Matrimoni nel mondo islamico: usanze e tradizioni.



Sapevate che:
il momento più spettacolare della cerimonia nuziale in Iran, è quando davanti ai due sposi seduti su tronetti leggermente rialzati, i parenti sollevano un grosso specchio, consentendo ai due sposi di vedersi per la prima volta fianco a fianco dopo il “si”. In questo paese, dove  le donne sono obbligate a indossare il chador quando escono di casa, le nozze vengono spesso celebrate in casa per consentire alle spose di vestire abiti occidentali al riparo da sguardi indiscreti. In Kirghizistan è l’uomo  a decidere la donna che vuole sposare, e per convincerla ricorre alla tradizione: rapirla. Lei ha tre giorni di tempo per respingerlo e tentare di fuggire, trascorsi i quali non ha altra scelta che seguirlo all’altare. In Turchia per festeggiare le nozze si usa sparare in aria e quanto più è grande e potente l’arma, tanto più è considerata ben augurale per gli sposi.

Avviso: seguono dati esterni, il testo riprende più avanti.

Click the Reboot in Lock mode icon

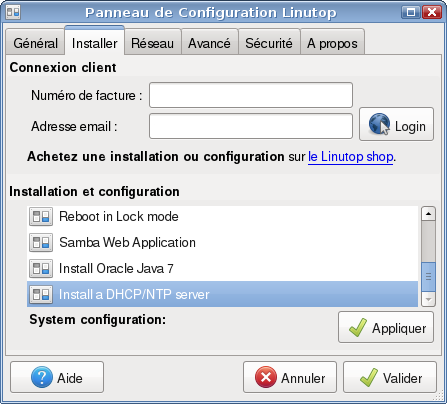pyautogui.click(x=41, y=217)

In Afghanistan, nel giorno del loro matrimonio, i due sposi sono tenuti a stare a debita distanza. In una stanza festeggiano gli uomini, nell’ altra le donne. Curiosa anche l’usanza di non ricevere regali, ma di doverli fare a tutti gli invitati: mandorle per gli uomini e simboli del lavoro domestico per donne. Gli invitati maschi gettano petali di fiori sugli sposi e le donne regalano una sciarpa che li avvolgerà, simbolo di indissolubilità. Servire mandorle durante il ricevimento nuziale è una tradizione che resiste in molti paesi arabi. Ciascun invitato ne deve ricevere cinque. Le mandorle rappresentano i cinque desideri sacri per il matrimonio, che includono felicità, ricchezza e longevità. Il cuore della mandorla rappresenta i tempi duri che la coppia dovrà affrontare durante il matrimonio, mentre la parte dolce rappresenta l’amore. Vengono date cinque mandorle anche perché il cinque è un numero dispari e i numeri dispari non possono essere divisi, un simbolo dell'unione della coppia.